A “apreciação equitativa” se refere a uma modalidade de arbitramento de honorários baseada na proporcionalidade, na razoabilidade e no bom senso. Mas, também, não significa completa liberdade do magistrado; mesmo nesta hipótese, o CPC trouxe alguns parâmetros para orientar o julgador, em especial o parágrafo 8º-A do artigo 85, incluído pela Lei nº 14.365/2022, que determina a observância aos valores recomendados pelo Conselho Seccional da Ordem dos Advogados do Brasil ou o limite mínimo de 10%, o que for maior.
Portanto, a partir da edição da referida lei, já existe um piso mínimo de valor de honorários sucumbenciais, quando fixados pelo critério da equidade. Isto significa que, nos casos que envolvam a Fazenda Pública, esse mínimo pode ser superior àquele que seria fixado com base no escalonamento previsto no parágrafo 3º do mesmo artigo 85.
Melhor explicando: nos processos envolvendo a Fazenda Pública, o artigo 85 do CPC prevê um critério objetivo (parágrafo 3º) para as causas de valor líquido ou liquidável e um critério subjetivo (parágrafos 8º e 8º-A) para as causas de valor inestimável ou irrisório.
Logo, é incoerente a aplicação do critério subjetivo (equidade) nas causas de valores tidos por “exorbitantes”. Afinal, o objetivo da apreciação equitativa do juiz não é apenas evitar a fixação de verba honorária em valor irrisório, mas também conter a possibilidade de situação inversa.
-Esse foi o racional assentado pelo STJ no Tema nº 1.076:
“1) A fixação dos honorários por apreciação equitativa não é permitida quando os valores da condenação ou da causa, ou o proveito econômico da demanda, forem elevados. É obrigatória, nesses casos, a observância dos percentuais previstos nos parágrafos 2º ou 3º do artigo 85 do Código de Processo Civil (CPC) – a depender da presença da Fazenda Pública na lide –, os quais serão subsequentemente calculados sobre o valor: (a) da condenação; ou (b) do proveito econômico obtido; ou (c) do valor atualizado da causa.
2) Apenas se admite o arbitramento de honorários por equidade quando, havendo ou não condenação: (a) o proveito econômico obtido pelo vencedor for inestimável ou irrisório; ou (b) o valor da causa for muito baixo.”

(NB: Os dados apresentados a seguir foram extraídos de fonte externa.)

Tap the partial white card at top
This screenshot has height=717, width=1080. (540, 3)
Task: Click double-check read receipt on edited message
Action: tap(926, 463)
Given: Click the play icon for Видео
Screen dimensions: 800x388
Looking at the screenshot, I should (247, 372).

Ocorre que a Fazenda Pública não se deu por satisfeita e recorreu desse entendimento, por meio do Recurso Extraordinário nº 1.412.069, no qual foi reconhecida a repercussão geral (Tema nº 1.255) e será analisado “se a fixação de honorários advocatícios contra a Fazenda Pública deve sempre e necessariamente ter por critérios os previstos nos parágrafos 3º a 6º do art. 85 do CPC – ou se, em determinados casos, cabe a aplicação do parágrafo 8º do referido dispositivo legal“.

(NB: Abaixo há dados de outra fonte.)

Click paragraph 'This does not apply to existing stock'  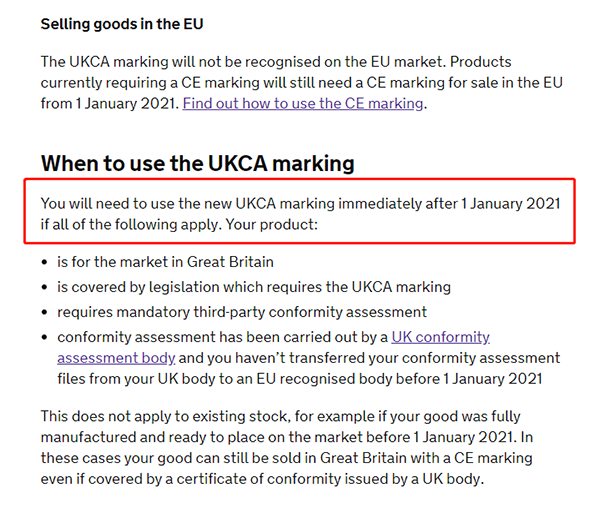287,448
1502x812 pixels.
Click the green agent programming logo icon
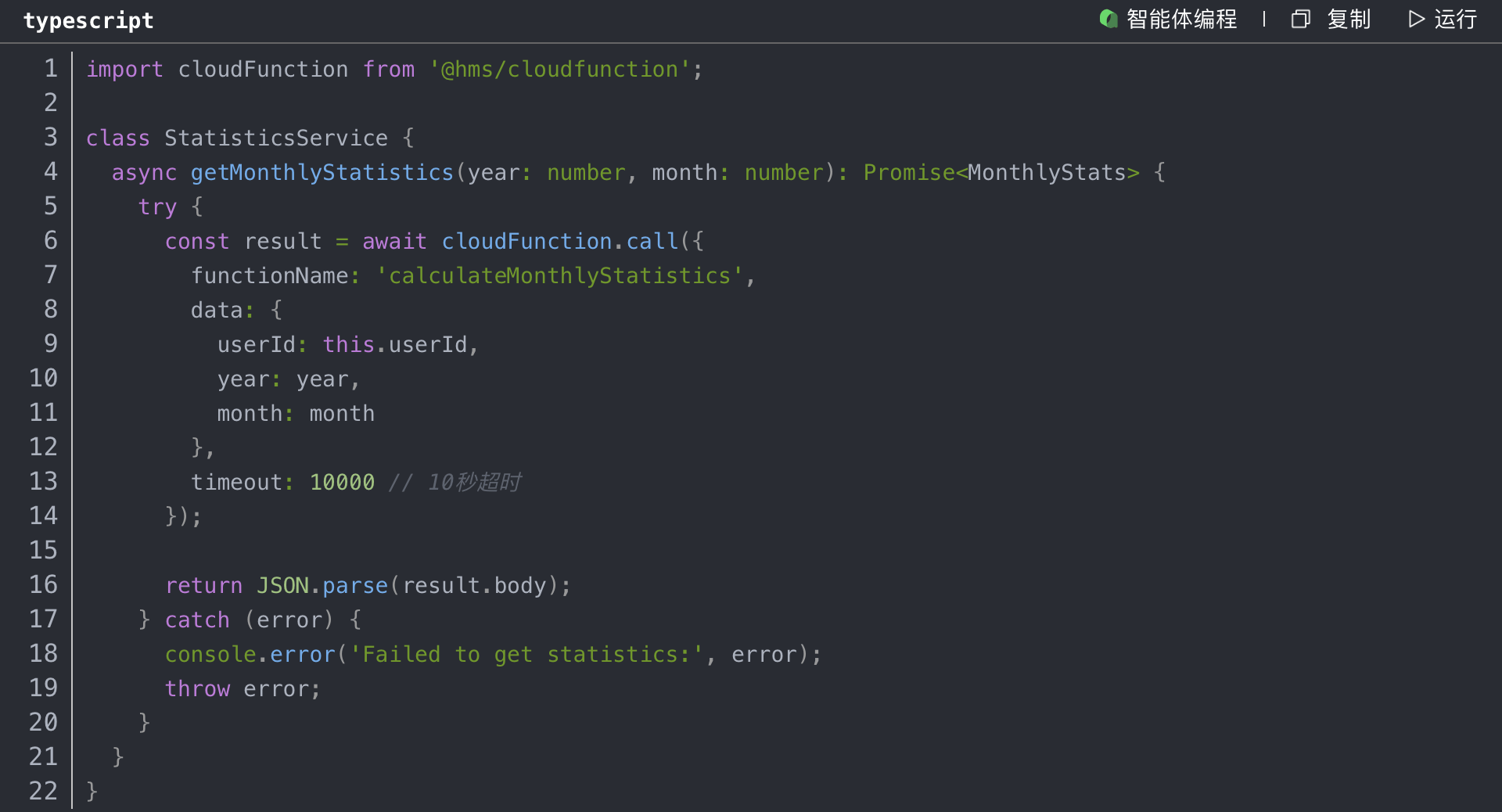(1108, 19)
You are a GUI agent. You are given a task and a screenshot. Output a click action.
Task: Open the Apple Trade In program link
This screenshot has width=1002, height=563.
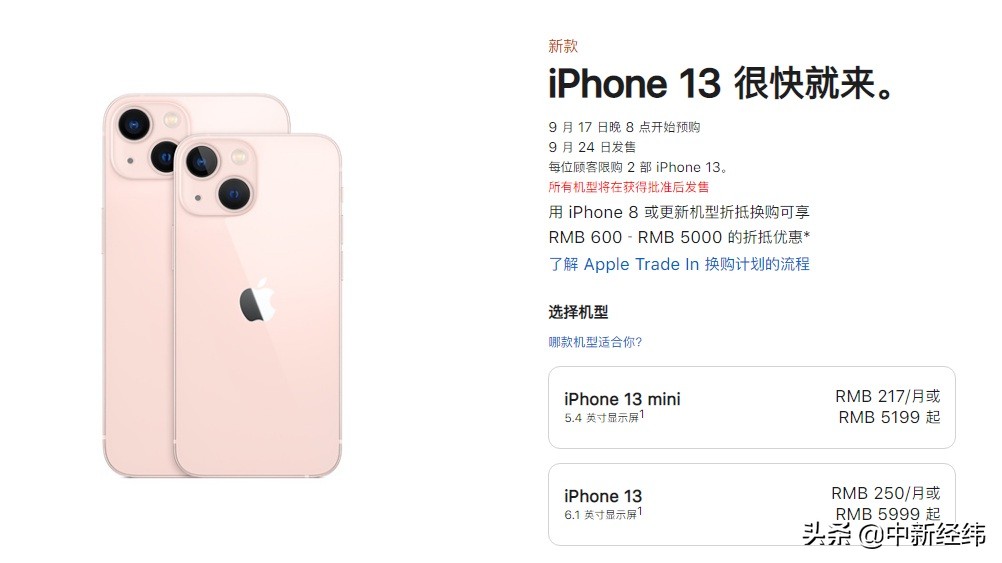[679, 264]
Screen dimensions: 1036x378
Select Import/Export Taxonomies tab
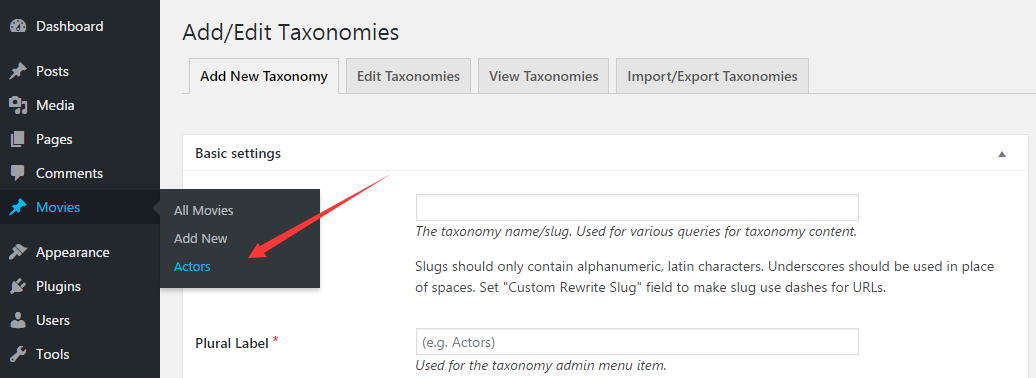click(712, 76)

Com isto, a situação ficou “perigosa” – para dizer o mínimo – nos processos que envolvem a Fazenda Pública, uma vez que, se for admitida a equidade (prevista no parágrafo 8º do artigo 85) para fixar os honorários nesses casos, será impossível escapar do piso mínimo apontado no parágrafo 8º-A, que é de 10% do valor da causa.
Isto significa que, em tese, o uso desse critério pode resultar em honorários muito superiores aos que seriam atingidos pelo uso do critério objetivo (previsto no parágrafo 3º do mesmo artigo). A nosso ver, uma completa irracionalidade (no dito popular: “um tiro no próprio pé”), além de desvirtuar a finalidade do instituto da equidade!
Espera-se que o STF, ao analisar o Tema nº 1.255, leve em consideração o conteúdo do parágrafo 8º-A do artigo 85 do CPC e reafirme o que já foi definido pelo STJ: a fixação dos honorários sucumbenciais em processos envolvendo a Fazenda Pública deve, obrigatoriamente, seguir os critérios objetivos previstos no parágrafo 3º daquele dispositivo, reservando-se a equidade para situações absolutamente excepcionais (valor irrisório), o que, aliás, atende ao comando do artigo 140, parágrafo único do CPC (“O juiz só decidirá por equidade nos casos previstos em lei).
Portanto, é de extrema importância que os contribuintes litigantes no âmbito fiscal estejam bem assessorados, de modo que não sejam impelidos ao pagamento de honorários de sucumbência desarrazoados e ilegais.
Escrito pela advogada Caroline Martinez de Moura.